In an OutSystems Mobile application, all the communication between the app and the Platform Server is done through REST calls. All the calls to Aggregates/Data Actions and Server Actions in Mobile modules will have REST endpoints generated automatically by the platform.
In the case of data fetching, the controller, upon receiving the answer from the contacted REST endpoint, sends the data received to the Model. If this data is being in use by the UI, the View gets alerted and updates it on the screen.
Security of the endpoints
Security of these REST endpoints is automatically ensured by OutSystems through the use of two approaches:
- All accesses are encrypted
- All accesses are subject to server-side access control
All communication to OutSystems generated REST endpoints is done over HTTPS and is therefore encrypted. Any attempt to use one of these APIs over HTTP will issue an error on the server side
Server-side access control
Access control is done on the server side to make sure no unauthorized accesses are made to the generated REST endpoints. This access control is done using a secure user token that is sent whenever there’s a call to one of these endpoints. For more information about the authorization mechanism for OutSystems mobile apps, check Configure Mobile App Authentication.
OutSystems automatically computes access control for each endpoint based on usage and the security definitions made by the developer.

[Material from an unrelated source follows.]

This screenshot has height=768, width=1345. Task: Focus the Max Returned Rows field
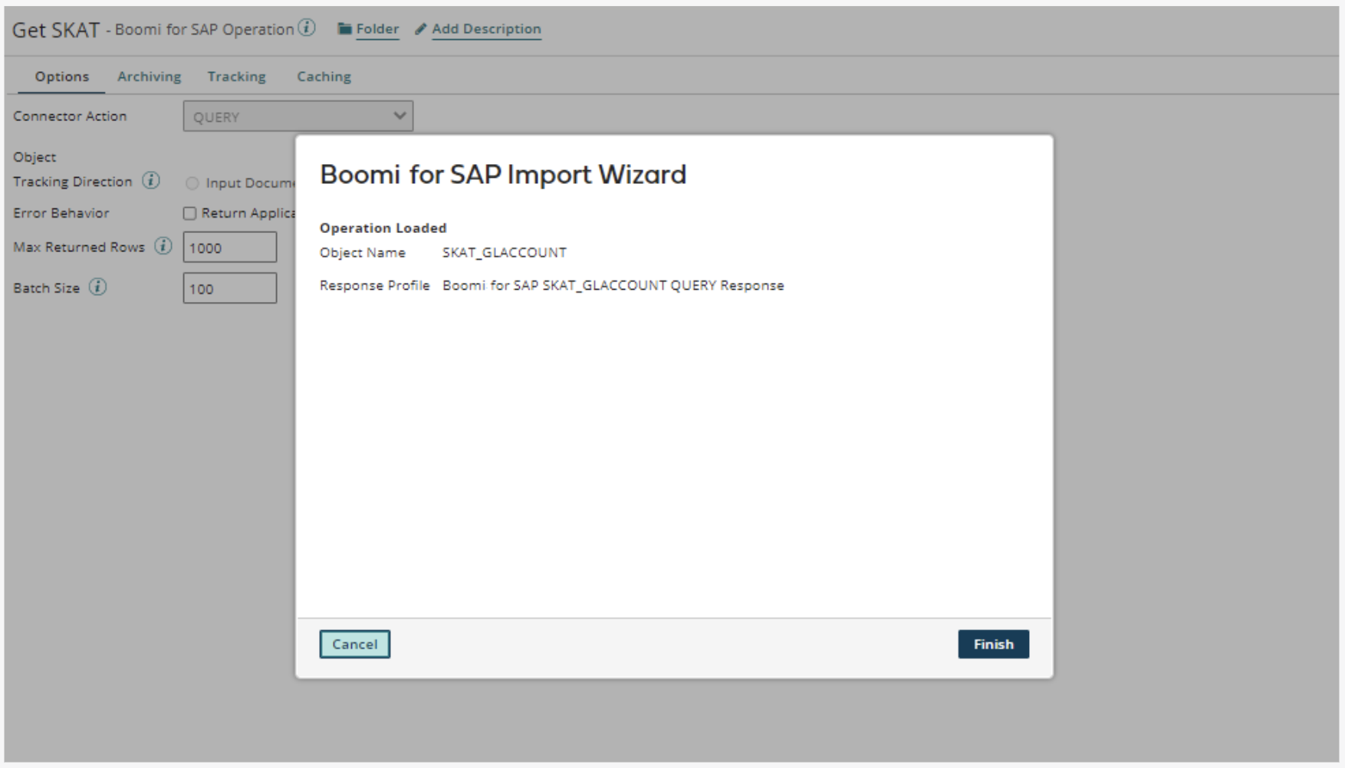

Screens that access the server create endpoints that have the same security permissions as the screen:
- Anonymous screens generate public endpoints.

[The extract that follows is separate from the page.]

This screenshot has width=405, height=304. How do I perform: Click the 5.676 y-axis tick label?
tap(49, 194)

- Screens that have permissions generate endpoints that validate those same permissions.
Blocks that access the server create endpoints that have the minimum set of permissions of the screens that use them:
- If an anonymous screen uses the block it generates a public endpoint.
- If a screen that requires "Manager" permissions uses the block it generates an endpoint that requires "Manager" permission.
- If a screen that requires "Manager" permission and a screen that requires "Employee" use the block it generates an endpoint that requires either "Manager" or "Employee" permission.
- If a screen that requires "Manager" permission and an anonymous screen use the block it generates a public endpoint.
Global client actions that access the server create endpoints that have the minimum set of permissions of the screens or blocks that use them.
Exception handlers defined on UI flows that access the server create public endpoints. This ensures any user of your application will see the correct information about any error that might occur, even if the user hasn’t logged yet.
Application Events (for example, OnApplicationReady, OnApplicationResume) that access the server create public endpoints. Public endpoints are the best solution since these events often occur before the user has had a chance to log in.
You can customize access control of a particular endpoint. Developers have access to OutSystems built-in functions that can be used to check roles and permissions whenever there's an access to the server. A security exception can then be raised if an unauthorized access is detected.